Qu’obéir et servir puissent aller l’un sans l’autre suppose de définir ce qu’ils sont, leur nature et leur portée séparément (I). Qu’est-ce que le service ? Il ne s’agit pas d’un esclavage ; il faut comprendre en quoi l’obligation de service comporte des limites, malgré sa nature impérative (A). Qu’est-ce que l’obéissance ? Il ne faut pas la confondre ni avec la contrainte, ni la conditionner à un plein accord avec les ordres donnés. L’obéissance s’inscrit dans une chaîne de commandement tout en étant un acte volontaire, ce pourquoi elle engage la responsabilité et ne peut être conçue sans celle-ci (B).

Que servir puisse impliquer de désobéir pose des problèmes qu’il faut examiner dans un second temps (II). La désobéissance dans le service est elle légalement autorisée, pour quels motifs et sous quelle forme ? Est-ce un droit du fonctionnaire ou un devoir ? (A) Peut-on distinguer la légalité et la légitimité de l’obéissance, ou la désobéissance du fonctionnaire et la désobéissance du citoyen (B) ?

   

I Obéir et servir : différences et articulation

Les notions d’obéissance et de service appartiennent au même champ sémantique, celui de l’attention. Celui qui sert avait originellement une fonction de garde et de vigilance, ce qui a peut- être donné le terme d’esclave (servus en latin), à partir de la tâche de garder les troupeaux de bêtes. Obéir consiste étymologiquement à écouter, à « écouter ce qui est devant », et donc à y faire attention. Mais d’une part, un serviteur n’est pas un esclave : ce qu’il a à faire est limité par des règles explicites. D’autre part, si l’obéissance suppose une part de passivité où l’on n’a pas l’initiative et où l’on reçoit d’abord un ordre que l’on doit écouter, elle suppose aussi que l’on accepte d’obéir, donc une part d’activité et de liberté. Il faut comprendre comment celles-ci se combinent pour comprendre ce qu’est l’obéissance et l’initiative qui doit nécessairement s’y trouver.

   

A L’obligation de service, ses limites

Tout service est défini par une fiche de poste, qui en fixe les obligations, mais aussi les limites. Ce point est commun aux emplois publics comme aux emplois privés. Nul n’est tenu d’accomplir un travail qui ne correspond pas aux tâches prévues dans sa fiche de poste, qui rattachent ainsi ce qu’il a à faire au droit du travail.

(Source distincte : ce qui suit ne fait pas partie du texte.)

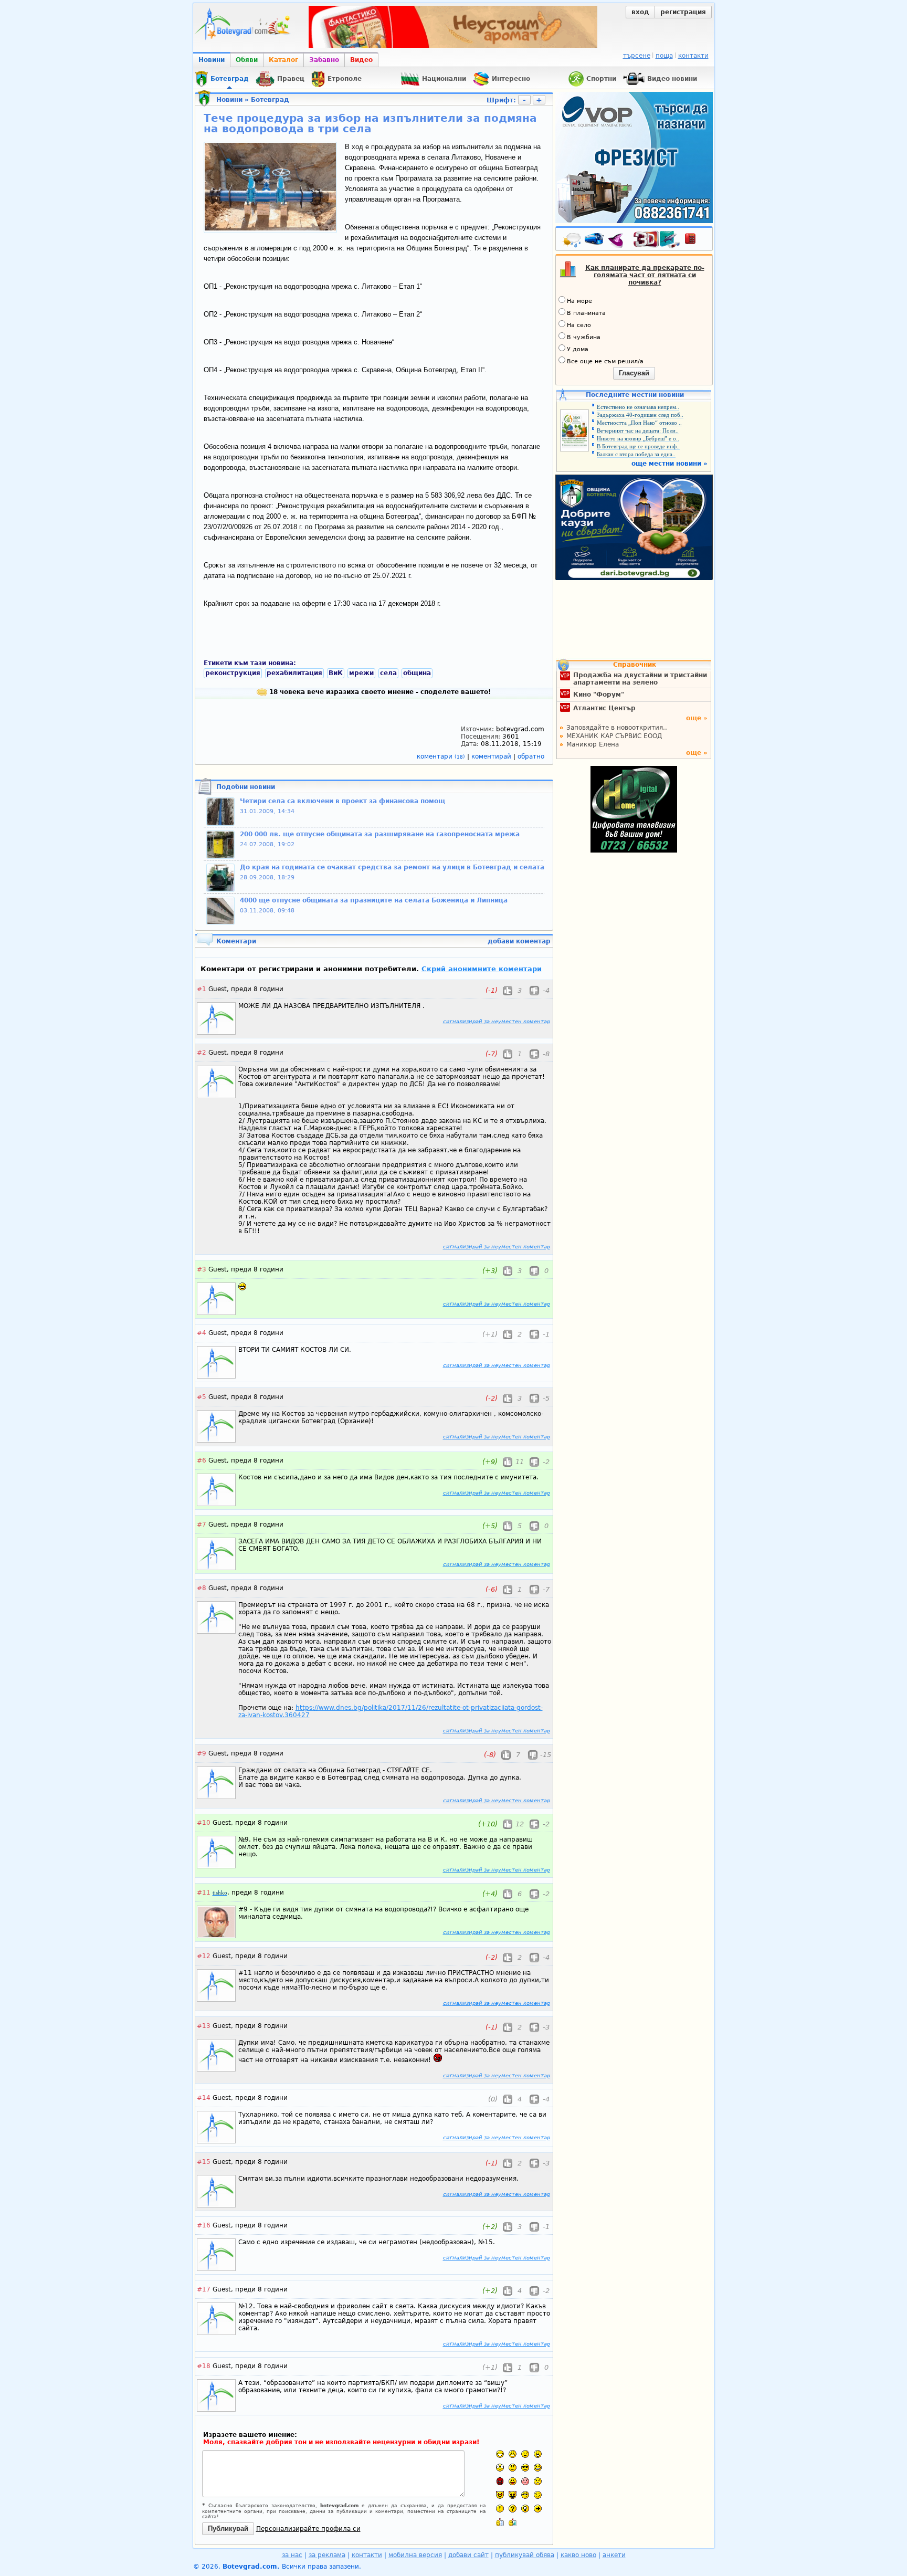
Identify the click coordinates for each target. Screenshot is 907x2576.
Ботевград (270, 99)
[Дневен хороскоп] (618, 241)
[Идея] (525, 2508)
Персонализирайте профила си (308, 2528)
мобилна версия (415, 2555)
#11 (203, 1892)
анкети (614, 2555)
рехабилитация (294, 673)
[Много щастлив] (500, 2454)
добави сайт (468, 2555)
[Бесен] (500, 2481)
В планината (586, 313)
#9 (201, 1753)
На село (579, 325)
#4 (201, 1333)
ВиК (336, 673)
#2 (201, 1052)
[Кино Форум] (657, 239)
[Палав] (512, 2495)
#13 (203, 2026)
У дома (577, 349)
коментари (441, 756)
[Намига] (538, 2495)
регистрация (683, 12)
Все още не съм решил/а (605, 361)
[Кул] (525, 2468)
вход (640, 12)
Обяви (247, 60)
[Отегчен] (525, 2481)
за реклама (327, 2555)
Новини (211, 60)
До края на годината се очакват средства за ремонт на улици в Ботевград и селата (392, 867)
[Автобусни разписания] (595, 241)
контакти (693, 55)
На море (579, 301)
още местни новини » (669, 463)
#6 (201, 1460)
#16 (203, 2225)
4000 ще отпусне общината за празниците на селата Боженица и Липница (374, 900)
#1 (201, 989)
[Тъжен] (525, 2454)
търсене (636, 55)
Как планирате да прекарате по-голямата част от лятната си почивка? (644, 275)
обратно (531, 756)
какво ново (578, 2555)
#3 (201, 1269)
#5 (201, 1397)
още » (697, 718)
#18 (203, 2366)
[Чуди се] (525, 2495)
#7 (201, 1524)
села (388, 673)
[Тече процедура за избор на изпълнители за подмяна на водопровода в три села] (270, 228)
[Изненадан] (538, 2454)
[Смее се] (538, 2468)
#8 (201, 1588)
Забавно (324, 60)
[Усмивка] (512, 2454)
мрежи (361, 673)
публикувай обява (524, 2555)
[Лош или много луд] (500, 2495)
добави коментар (519, 941)
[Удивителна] (500, 2508)
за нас (292, 2555)
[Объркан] (512, 2468)
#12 (203, 1956)
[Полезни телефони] (695, 241)
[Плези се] (512, 2481)
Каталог (283, 60)
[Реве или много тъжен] (538, 2481)
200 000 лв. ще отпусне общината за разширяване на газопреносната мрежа (380, 834)
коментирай (492, 756)
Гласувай (634, 373)
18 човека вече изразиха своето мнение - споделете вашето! (379, 692)
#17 (203, 2289)
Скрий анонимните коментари (481, 969)
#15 (203, 2161)
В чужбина (583, 337)
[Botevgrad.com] (500, 2522)
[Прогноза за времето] (572, 241)
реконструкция (232, 673)
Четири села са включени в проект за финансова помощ (342, 801)
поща (664, 55)
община (417, 673)
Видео (361, 60)
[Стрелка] (538, 2508)
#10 (203, 1822)
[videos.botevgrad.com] (512, 2522)
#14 (203, 2097)
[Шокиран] (500, 2468)
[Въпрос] (512, 2508)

En tant qu’agent du service public, tout fonctionnaire, quelle que soit la fonction publique à laquelle il appartient, est tenu à une obligation de service. Celle-ci est définie au sein des obligations générales des agents (articles L121-1 à L121-11 du Code Général de la Fonction Publique), spécifiquement à l’article L121-3. Celui-ci énonce que « l’agent public consacre l’intégralité de son activité professionnelle aux tâches qui lui sont confiées ». L’obligation de service consiste donc en une pleine disponibilité à son travail. Cela n’a peut-être rien d’original et semble devoir être le cas dans tout emploi. Mais, dans le cadre d’un service public, cette obligation signifie spécifiquement que les personnels de l’Etat ou des collectivités publiques doivent agir pour le public et dans l’intérêt de celui-ci, et non pour leur propre intérêt privé (personnel) ou tout autre intérêt privé. L’article L121-8 précise par exemple que « l’agent public a le devoir de satisfaire aux demandes d’information du public, sous réserve des dispositions des articles 121-6 et 121-7 ».

L’obligation de service intégral et exclusif au public implique ainsi de ne pas se trouver dans une situation où des intérêts « publics ou privés » pourraient « influencer » la manière dont on effectue ses tâches, dont l’exercice doit être « indépendant, impartial et objectif » (Art. L121-4 et L121-5). Telle est la définition du conflit d’intérêt, qui découle de l’obligation de service, où se trouve une précision importante. Le conflit d’intérêt doit en effet être évité entre l’intérêt du public et les intérêts privés, mais aussi entre les intérêts du public que l’on a en charge, et d’autres intérêts éventuels de celui-ci. Un agent public en charge de la voirie ne doit par exemple pas favoriser tel ou tel habitant. Mais bien qu’il doive prendre garde à la protection des tuyaux d’eau par la chaussée, il ne doit pas s’inquiéter de la gestion de la consommation d’eau qui ne fait pas partie des tâches qui lui sont assignées.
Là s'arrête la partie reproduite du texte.